エントランス黒壁の左、浮遊する庇のあたり、の床にはなんとシャッターが収められています。せり上がり式シャッターだそうです。シャッターを天井に収める場合、シャッターボックスは大きくて、どうしても天井のフトコロが大きくなってしまいます。床に仕舞ってあるから庇は細く美しいプロポーションとなっています。




大階段の吹き抜けた通路。大きな階段室といった空間。

ルーバーから差し込む柔らかな光が障子のようです。谷口さんの建築って、空間に差し込む光が均一ではないんですね。空間を全方向的に照らすのではなくて、スリットや、ハイサイドライトや、ルーバーやトップライトを効果的に配置して、メリハリの効いた光空間となっているので、歩いて楽しいです。

かといって、モダニズム建築のように強くて直接的な光ではなく、柔らかい間接光を散在させて、たとえば行燈が点々と光っているような、日本建築に通じるものがあります。




エレベーター棟へ繋がるブリッジが、そのまま開口部に貫入している、ハッとするような美しいデザインです。

部材の厚みはゼロなのかと思うほどチリ(厚みによる小さなでっぱり)がほぼないディテールです。サッシは潰し枠を使っており、枠が見えないので、そこにガラスがあるのかと思うほど透明な開口となっています。




門型フレームに面した展示室。

門型の庇が直接光を遮り、サッシレス(もしくは上下2辺支持ガラス)のハイサイド窓から間接光が差し込んでいます。

サッシレスはつまること枠無しです。そうすると建物が地震などにより動くとガラスは割れるので、多分変形に追従できる上下2辺支持なんだろうな、とそんなことを考えながら。

それにしても2本の並んだ柱配置が絶妙ですね~。


展示室の間の休憩ができるホワイエ。谷口さんのつくる共用部は、吹き抜けがあって光が降り注いでて、とても気持ちが良いです。美術館ってメインは展示室なのだけど、展示室までのエントランスホールや廊下がカッコいいとワクワクしますよね。
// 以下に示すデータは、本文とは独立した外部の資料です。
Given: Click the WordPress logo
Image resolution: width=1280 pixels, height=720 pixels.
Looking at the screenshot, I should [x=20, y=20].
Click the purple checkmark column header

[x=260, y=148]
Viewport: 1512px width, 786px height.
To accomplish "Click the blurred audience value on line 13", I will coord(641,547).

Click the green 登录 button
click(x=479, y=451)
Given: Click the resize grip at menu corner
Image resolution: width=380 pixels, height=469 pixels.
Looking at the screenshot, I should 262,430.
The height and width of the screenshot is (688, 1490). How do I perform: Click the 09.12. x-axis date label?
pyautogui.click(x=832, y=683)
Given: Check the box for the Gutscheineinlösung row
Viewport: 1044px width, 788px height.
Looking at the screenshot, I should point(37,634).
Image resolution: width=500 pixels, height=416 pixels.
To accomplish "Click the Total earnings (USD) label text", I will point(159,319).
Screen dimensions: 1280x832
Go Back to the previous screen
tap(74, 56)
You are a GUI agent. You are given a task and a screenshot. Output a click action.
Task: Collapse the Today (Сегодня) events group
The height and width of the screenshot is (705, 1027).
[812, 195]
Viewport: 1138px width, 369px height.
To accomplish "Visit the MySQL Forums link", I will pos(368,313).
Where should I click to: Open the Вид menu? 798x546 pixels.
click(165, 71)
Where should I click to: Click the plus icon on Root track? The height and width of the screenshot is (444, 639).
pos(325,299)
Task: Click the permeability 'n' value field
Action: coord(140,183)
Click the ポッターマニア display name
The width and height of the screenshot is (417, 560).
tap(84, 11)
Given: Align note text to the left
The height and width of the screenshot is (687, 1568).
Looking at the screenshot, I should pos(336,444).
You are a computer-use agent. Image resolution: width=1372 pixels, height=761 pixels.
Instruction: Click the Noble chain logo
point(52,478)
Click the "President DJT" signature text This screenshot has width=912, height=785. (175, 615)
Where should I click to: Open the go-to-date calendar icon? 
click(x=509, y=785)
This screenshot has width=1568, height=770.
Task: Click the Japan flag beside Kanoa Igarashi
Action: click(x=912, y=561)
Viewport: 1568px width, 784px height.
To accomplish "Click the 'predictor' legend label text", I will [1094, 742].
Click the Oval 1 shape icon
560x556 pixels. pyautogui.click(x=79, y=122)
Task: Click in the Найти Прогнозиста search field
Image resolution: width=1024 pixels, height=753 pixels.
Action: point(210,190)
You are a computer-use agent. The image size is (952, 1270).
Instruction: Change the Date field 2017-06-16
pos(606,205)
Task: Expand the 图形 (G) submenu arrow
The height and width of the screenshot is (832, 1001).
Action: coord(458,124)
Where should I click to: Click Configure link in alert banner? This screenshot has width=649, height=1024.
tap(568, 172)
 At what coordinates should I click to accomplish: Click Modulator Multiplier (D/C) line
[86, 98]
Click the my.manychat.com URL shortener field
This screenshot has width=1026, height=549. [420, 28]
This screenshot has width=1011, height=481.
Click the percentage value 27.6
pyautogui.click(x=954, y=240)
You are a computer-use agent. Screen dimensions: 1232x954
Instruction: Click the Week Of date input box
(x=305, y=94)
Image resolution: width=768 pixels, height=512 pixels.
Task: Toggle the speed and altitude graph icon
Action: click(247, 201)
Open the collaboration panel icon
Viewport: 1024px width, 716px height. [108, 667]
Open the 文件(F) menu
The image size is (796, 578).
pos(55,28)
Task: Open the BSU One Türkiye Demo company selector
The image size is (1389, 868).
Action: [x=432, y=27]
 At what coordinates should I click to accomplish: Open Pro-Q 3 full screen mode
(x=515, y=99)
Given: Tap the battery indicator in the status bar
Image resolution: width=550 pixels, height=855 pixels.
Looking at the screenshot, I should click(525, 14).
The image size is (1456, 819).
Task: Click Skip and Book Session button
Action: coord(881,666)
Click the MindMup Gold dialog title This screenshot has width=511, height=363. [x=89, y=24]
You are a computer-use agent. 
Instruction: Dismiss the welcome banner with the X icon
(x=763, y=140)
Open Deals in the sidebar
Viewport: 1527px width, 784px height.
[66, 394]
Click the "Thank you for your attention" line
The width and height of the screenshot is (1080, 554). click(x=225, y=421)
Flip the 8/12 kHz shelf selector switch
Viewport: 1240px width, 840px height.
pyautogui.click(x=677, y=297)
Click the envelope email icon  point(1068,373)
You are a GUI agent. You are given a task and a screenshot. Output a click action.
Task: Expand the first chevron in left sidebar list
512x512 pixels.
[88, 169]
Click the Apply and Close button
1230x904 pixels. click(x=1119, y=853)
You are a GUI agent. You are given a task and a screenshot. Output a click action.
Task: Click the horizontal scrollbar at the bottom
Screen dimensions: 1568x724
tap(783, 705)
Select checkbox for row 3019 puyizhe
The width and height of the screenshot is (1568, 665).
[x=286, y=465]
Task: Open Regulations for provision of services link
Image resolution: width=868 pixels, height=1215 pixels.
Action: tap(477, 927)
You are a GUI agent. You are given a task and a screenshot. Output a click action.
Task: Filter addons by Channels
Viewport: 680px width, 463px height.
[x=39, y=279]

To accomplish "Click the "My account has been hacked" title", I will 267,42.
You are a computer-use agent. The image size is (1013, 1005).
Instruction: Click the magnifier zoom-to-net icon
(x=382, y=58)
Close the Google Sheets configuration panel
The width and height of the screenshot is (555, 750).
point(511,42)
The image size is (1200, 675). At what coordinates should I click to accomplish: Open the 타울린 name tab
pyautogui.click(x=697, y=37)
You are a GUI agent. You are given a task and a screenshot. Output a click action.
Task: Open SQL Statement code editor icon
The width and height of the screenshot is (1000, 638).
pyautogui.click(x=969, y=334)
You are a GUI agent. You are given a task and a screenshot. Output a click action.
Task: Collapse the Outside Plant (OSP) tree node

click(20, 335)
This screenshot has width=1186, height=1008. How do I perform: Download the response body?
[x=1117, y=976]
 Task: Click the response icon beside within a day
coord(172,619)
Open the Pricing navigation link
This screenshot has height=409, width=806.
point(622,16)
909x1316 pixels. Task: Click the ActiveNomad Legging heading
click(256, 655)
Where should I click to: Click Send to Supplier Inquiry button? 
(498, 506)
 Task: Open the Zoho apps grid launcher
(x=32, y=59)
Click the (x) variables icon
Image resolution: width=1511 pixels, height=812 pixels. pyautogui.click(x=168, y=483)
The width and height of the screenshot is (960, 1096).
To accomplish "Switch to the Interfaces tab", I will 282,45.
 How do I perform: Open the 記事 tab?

模型のように極限までディテールが消された階段。巾木が深目地タイプ(入り巾木)なので、模型の中にそっと置かれたみたいに見えます。


階段との防火区画部。谷口さんは1つの施設に吹抜をたくさんつくりますが、区画が見えない工夫がされていて、世界観を損なうことがありません。


ステンレス手すり。握りやすい形状でした。細くて目立たない手すりも良いですが、空間の要素として見せる手すりもよいですね。


丸パイプでつくられた施設名称サイン。「MIMOCA」ロゴのかわいらしさが出ています。塗料のシミはご愛敬。




門型のフレームや、貫入するディテール、多彩な吹き抜け、ブリッジなどの空間要素は、そのずっと後設計することになるニューヨーク現代美術館にふんだんに取り入れられています。

MIMOCAは、ニューヨークに比べれば小さな美術館ですが、建築のルーツが色々なところで垣間見ることのできる縮図となっています。よりヒューマンスケールでその美しさを感じられるMIMOCAのほうが、僕には好みです。

今年に、改修工事を経てリ・オープンしたので、ぜひ行ってみてください。

そういえば、エスキスシリーズで古谷誠章さんがMIMOCAまるごと解説されてます。詳しく知りたい人はどうぞ。僕も読みましたけど、空間構成のような大まかなことから手すりのデザインなどディテールまで解説されており、MIMOCAファンにはたまらない良い本ですよ。絶版のようなので、探してみてください。